───── Given data

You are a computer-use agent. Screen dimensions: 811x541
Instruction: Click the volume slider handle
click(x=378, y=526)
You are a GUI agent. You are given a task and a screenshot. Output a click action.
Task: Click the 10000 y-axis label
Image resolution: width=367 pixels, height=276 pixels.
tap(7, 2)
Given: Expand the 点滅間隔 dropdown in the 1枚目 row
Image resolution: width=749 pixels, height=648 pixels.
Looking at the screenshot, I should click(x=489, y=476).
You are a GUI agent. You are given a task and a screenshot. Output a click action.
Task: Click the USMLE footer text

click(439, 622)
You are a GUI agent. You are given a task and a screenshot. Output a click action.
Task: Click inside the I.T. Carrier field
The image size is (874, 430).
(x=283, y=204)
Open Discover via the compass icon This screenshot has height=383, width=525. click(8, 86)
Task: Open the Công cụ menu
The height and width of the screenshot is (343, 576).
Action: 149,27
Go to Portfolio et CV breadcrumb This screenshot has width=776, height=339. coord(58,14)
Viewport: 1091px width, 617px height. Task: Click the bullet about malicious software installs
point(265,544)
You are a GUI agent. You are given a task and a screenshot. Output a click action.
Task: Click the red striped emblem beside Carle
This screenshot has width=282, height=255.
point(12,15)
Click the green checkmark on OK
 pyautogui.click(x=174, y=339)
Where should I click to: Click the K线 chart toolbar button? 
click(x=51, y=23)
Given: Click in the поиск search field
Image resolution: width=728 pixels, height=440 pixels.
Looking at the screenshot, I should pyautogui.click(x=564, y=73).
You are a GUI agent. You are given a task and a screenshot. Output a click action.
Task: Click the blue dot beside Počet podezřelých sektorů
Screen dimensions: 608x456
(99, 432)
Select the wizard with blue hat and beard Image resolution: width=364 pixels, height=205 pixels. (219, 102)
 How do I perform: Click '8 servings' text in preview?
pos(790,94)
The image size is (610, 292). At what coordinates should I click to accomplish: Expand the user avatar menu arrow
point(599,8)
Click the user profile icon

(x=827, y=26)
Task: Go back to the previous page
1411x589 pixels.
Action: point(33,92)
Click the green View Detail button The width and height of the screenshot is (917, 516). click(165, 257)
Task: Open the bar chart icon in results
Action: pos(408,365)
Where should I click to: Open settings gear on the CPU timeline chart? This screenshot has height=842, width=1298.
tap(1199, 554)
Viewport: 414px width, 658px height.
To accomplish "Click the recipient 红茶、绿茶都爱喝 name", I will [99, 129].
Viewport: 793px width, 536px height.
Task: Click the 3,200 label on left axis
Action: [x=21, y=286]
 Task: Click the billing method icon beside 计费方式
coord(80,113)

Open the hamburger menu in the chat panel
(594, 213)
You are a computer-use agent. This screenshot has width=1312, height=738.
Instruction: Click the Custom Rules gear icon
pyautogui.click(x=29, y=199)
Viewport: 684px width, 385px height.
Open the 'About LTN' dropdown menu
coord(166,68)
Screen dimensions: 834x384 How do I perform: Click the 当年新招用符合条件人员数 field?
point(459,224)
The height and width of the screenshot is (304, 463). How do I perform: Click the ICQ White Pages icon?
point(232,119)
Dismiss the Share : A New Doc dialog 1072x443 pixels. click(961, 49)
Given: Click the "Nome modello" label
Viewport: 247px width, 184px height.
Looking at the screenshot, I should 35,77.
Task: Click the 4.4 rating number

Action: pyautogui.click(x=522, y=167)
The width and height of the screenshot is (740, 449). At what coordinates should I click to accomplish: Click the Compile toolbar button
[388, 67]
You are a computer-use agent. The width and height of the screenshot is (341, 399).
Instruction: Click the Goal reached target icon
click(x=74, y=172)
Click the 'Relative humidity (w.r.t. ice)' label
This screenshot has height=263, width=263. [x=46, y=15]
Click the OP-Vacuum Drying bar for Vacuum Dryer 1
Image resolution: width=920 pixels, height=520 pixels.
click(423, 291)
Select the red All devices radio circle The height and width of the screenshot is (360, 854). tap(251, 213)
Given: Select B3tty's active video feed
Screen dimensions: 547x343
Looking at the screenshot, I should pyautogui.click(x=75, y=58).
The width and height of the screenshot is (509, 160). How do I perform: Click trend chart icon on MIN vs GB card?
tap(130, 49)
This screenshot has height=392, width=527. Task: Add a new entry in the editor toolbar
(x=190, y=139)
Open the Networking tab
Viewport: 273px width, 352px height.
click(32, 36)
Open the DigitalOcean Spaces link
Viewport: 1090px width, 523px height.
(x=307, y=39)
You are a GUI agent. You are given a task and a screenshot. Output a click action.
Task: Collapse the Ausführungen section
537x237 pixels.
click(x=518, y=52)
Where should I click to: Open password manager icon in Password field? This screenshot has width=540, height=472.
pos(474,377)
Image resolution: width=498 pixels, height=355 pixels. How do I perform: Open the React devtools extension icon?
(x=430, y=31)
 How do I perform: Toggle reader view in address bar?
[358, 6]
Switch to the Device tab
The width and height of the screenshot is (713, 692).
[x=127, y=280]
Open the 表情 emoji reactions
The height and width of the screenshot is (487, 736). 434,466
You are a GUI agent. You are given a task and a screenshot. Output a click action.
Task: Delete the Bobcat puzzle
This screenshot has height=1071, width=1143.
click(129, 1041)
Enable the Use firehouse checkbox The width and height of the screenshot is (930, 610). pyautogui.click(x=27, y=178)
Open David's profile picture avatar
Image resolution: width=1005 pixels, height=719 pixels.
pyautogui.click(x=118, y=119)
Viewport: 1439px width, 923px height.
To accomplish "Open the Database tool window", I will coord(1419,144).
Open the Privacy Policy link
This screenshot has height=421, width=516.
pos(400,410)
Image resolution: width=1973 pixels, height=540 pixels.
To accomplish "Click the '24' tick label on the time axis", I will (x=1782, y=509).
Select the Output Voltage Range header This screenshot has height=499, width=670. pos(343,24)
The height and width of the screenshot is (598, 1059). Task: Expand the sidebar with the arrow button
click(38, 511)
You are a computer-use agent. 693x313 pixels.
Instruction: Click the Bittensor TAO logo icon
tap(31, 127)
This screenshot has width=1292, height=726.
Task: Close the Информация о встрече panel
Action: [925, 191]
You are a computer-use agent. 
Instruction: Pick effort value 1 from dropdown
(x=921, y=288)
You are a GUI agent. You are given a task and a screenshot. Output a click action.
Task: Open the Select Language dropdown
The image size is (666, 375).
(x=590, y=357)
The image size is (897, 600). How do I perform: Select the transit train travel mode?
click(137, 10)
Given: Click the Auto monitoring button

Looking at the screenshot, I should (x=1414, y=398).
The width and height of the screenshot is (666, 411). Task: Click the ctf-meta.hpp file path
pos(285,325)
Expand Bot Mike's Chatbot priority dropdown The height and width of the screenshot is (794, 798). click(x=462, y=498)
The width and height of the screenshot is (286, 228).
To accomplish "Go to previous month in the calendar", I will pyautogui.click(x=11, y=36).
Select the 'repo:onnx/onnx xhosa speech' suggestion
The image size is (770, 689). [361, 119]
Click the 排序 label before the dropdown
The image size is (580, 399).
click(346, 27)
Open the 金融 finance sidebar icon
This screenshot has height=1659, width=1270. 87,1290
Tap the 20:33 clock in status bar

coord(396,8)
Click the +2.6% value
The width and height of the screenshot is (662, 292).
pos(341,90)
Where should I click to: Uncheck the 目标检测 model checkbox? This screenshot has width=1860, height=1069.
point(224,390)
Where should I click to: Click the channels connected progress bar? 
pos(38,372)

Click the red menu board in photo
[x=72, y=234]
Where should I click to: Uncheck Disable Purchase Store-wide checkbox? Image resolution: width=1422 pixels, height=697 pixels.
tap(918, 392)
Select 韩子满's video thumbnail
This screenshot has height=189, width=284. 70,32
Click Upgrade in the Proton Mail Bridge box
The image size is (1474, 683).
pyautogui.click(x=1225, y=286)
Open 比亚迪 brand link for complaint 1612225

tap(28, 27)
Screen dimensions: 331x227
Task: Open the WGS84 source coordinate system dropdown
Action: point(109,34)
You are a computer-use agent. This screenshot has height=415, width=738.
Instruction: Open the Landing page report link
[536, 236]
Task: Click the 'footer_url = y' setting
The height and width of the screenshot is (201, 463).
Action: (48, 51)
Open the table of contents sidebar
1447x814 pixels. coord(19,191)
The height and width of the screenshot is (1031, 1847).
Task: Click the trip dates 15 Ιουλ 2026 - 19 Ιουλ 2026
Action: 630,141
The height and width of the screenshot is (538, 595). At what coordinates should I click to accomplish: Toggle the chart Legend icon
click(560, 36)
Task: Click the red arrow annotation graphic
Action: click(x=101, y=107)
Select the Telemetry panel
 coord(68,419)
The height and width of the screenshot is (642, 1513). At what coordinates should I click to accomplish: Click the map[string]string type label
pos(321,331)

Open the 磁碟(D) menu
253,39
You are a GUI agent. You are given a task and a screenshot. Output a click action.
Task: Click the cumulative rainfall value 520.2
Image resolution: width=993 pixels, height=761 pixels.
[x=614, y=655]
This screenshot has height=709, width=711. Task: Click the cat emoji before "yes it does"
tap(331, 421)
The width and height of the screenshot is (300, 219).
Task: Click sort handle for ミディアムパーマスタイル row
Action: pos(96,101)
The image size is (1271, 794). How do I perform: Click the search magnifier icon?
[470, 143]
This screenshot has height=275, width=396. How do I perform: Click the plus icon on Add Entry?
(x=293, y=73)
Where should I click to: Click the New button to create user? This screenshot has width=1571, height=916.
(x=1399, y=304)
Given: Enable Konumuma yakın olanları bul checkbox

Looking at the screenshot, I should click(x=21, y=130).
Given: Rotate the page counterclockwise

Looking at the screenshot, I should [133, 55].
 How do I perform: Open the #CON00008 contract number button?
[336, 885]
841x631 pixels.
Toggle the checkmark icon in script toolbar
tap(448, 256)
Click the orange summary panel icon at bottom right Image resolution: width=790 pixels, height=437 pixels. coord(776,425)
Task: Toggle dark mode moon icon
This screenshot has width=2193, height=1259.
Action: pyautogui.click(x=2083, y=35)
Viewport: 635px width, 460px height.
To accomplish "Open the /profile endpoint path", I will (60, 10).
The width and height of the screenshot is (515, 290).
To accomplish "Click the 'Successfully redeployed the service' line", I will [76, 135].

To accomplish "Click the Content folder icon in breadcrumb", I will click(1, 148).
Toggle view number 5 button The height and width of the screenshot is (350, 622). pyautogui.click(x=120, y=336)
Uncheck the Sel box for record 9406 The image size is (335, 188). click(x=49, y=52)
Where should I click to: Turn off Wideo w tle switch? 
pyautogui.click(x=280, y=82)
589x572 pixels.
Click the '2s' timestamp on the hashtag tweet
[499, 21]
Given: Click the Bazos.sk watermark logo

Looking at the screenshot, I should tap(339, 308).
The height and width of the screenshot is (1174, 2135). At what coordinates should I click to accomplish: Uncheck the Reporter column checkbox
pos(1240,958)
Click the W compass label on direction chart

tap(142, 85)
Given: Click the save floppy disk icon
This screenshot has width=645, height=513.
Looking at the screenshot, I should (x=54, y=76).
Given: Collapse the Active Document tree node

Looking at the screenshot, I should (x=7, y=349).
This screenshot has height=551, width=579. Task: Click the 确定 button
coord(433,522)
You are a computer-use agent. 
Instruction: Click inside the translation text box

──────────

> _Short exercise_
Rewrite the stretch of lines from the one containing "Toggle view number" through the one containing "Looking at the screenshot, I should tap(339, 308).", substituting "badge" for "watermark" and changing nothing else.

> _Finished answer_
Toggle view number 5 button The height and width of the screenshot is (350, 622). pyautogui.click(x=120, y=336)
Uncheck the Sel box for record 9406 The image size is (335, 188). click(x=49, y=52)
Where should I click to: Turn off Wideo w tle switch? 
pyautogui.click(x=280, y=82)
589x572 pixels.
Click the '2s' timestamp on the hashtag tweet
[499, 21]
Given: Click the Bazos.sk badge logo

Looking at the screenshot, I should tap(339, 308).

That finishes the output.